So here we have it – a tussle about the balance of power between the politicians and the press (neither of which have exactly high trustworthy ratings right now). And a tussle between the Coalition leader and the deputy leader (ditto). Disappointingly, (as a liberal) I find myself agreeing with Cameron on this one . Odd to see the leader of the Conservative party defending the very foundations of liberalism, whilst the leader of the liberals seems to stand firmly in the camp of those wishing to extinguish the freedom of the press. How have we arrived at this place?

On the face of it, with one or two exceptions I have noticed,  I am in the minority within the Lib Dems. Comments such as “If we never achieve ANYTHING else whilst in Government, being there on the day we stopped people like Murdoch being able to hurt again, will be worth it.” …….” I thought we’d all be delighted by the outcome? The press have always disliked us and bullied us” echo a sentiment I have heard more than once today.

Elsewhere the Lib Dem view seems to be that we must impose restraints on the press “for the victims”.
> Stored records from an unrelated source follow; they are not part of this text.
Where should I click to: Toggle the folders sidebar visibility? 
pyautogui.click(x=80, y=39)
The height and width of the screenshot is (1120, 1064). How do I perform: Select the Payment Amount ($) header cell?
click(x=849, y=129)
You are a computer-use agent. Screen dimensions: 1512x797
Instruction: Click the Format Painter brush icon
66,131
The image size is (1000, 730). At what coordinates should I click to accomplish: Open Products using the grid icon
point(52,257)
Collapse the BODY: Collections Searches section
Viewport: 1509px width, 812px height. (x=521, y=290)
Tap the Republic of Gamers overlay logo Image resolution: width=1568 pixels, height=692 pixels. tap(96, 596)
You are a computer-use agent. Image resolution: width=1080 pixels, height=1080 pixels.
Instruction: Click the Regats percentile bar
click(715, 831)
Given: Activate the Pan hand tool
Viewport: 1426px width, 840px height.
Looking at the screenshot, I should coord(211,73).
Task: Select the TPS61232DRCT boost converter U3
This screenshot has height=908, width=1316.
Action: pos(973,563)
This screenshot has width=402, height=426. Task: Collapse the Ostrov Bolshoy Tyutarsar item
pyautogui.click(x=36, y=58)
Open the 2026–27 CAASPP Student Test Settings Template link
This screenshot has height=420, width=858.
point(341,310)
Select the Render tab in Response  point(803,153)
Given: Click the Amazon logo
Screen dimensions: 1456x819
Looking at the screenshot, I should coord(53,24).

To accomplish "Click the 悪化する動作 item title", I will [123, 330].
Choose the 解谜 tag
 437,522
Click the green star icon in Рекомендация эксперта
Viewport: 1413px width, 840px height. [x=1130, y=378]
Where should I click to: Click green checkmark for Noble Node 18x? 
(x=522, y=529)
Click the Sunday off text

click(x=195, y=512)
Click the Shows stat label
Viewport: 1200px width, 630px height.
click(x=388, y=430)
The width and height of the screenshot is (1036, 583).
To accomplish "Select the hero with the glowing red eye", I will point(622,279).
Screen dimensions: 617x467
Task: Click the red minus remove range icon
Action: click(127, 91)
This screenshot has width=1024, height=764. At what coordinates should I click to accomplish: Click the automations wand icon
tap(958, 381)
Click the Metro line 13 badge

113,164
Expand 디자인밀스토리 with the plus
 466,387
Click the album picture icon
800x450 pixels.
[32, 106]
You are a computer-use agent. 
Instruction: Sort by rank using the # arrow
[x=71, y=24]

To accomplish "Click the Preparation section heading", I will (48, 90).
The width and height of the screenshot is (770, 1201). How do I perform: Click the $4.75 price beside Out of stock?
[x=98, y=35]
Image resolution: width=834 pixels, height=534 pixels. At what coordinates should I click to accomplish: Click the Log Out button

The anti-Murdoch response from the Lib Dems was predictable I suppose. The party does seem to have adopted a general stance, covering many issues, that runs along the line “if we don’t agree with something it should be banned” regardless of the underlying merit (or lack thereof) of the specific policy in question.  And as despicable as phone hacking undoubtedly is, we should not have a “victims  veto” (h/t Mick Hume from Spiked!), where the victims determine the punishment. Bleak days indeed where tribal hatred or popularity contests can veer us so far off course.

This is a time for calm, clear thinking. Not crowd-pleasing gestures to the “victims”, nor relishing our moment to get one over a press that ignored us. We must be very clear what we are sleep-walking our way into.

Leveson is proposing this Government regulate the press – and our “liberal” leader appears to be aiding and abetting this. Any movement towards statutory regulation (which is exactly what statutory “underpinning” is) of the free press is wrong on every level, plain and simple. Once parliament has granted itself such powers, it will, as sure as night follows day, expand them later. Once you open that door – even by an inch- you will never shut it. We have seen with every other piece of legislation , when a door is opened, it will only widen.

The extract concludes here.